Nervous about Cervical Disc Replacement—any advice or stories?
I posted about my problem earlier, and there’s been some developments. I’ve had mainly right-sided radiculopathy for several months, and I was able to see both a pain specialist and a neurosurgeon for this issue. Here are my MRI results to start with:
C4-5: Mild posterior osseous ridging which is eccentric to the left. Mild left-sided canal narrowing. No cord compression. Neural foramina patent.
C5-6: Disc-osteophyte complex with element of left paracentral disc protrusion. Moderate canal stenosis. Mild left ventral cord contouring without cord compression or cord edema. No significant foraminal stenosis.
C6-7: Shallow central disc protrusion without significant canal stenosis or cord compression. Neural foramina patent.

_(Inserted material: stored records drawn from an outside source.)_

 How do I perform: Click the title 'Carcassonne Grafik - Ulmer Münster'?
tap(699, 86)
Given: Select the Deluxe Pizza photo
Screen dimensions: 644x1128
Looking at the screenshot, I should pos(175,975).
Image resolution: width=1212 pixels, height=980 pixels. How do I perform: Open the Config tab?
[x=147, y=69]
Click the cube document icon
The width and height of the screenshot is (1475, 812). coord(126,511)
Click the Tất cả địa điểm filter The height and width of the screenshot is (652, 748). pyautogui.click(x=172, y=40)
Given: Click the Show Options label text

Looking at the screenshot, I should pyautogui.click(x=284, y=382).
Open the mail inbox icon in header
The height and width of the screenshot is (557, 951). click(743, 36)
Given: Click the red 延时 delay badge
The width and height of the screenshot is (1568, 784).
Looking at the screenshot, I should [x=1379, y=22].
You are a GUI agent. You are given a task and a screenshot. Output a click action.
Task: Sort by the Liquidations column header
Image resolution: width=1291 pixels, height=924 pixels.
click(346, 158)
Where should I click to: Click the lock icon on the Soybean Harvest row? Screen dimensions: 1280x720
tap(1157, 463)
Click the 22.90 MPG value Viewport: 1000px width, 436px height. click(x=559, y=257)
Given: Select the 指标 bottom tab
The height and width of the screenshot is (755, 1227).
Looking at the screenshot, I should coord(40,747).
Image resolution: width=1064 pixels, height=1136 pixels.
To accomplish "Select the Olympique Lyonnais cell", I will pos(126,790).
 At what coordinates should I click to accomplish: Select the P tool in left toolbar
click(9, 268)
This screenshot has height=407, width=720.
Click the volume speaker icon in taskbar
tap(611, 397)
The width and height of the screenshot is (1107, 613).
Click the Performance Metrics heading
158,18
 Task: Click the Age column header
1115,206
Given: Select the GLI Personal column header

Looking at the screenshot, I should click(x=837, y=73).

The pain specialist I saw wanted to try some cortisone injections in C6-7, just based on reading those MRI results. I was going to do that, but I lucked out and got in to see a neurosurgeon early before that appointment. The Neurosurgeon looked at my actual MRI films, and thinks my issues are mostly from C5-6 level, and said that he thinks I should have a total disc replacement, or an ACDF if the insurance won’t cover an artificial disc. Especially because of the bone spur at that level, he said there’s little chance that disc will ever stop being a problem on its own, and I’m young (32 year old female). Seemed reasonable to me, since I’ve been ready to just cut my own arm off.
He also said that a disc replacement would decrease the chance of speeding degeneration at other levels, so long as insurance will pay for it. I am still a little concerned that the disc below it, C6-7 is already bulging—he obviously didn’t think it should be dealt with surgically yet, but I’m still worried about it, since the pain specialist actually thought that disc was the problem. That’s making me nervous. I talked to his nurse today, and she said that if he thought it was a problem, he would have already told me about it during my consultation. I just want to make sure I’m asking the right questions about consequences of doing surgery.
Mainly, there also seems to be less information and patient/provider experiences online about the disc replacement than there is for the ACDF, so I was wondering if anyone here just had any personal experience or advice about what to expect, what questions I should be asking, or any other cautions I should heed before proceeding. Thanks for any help—it’s a big surgery to me, so it’s rather scary.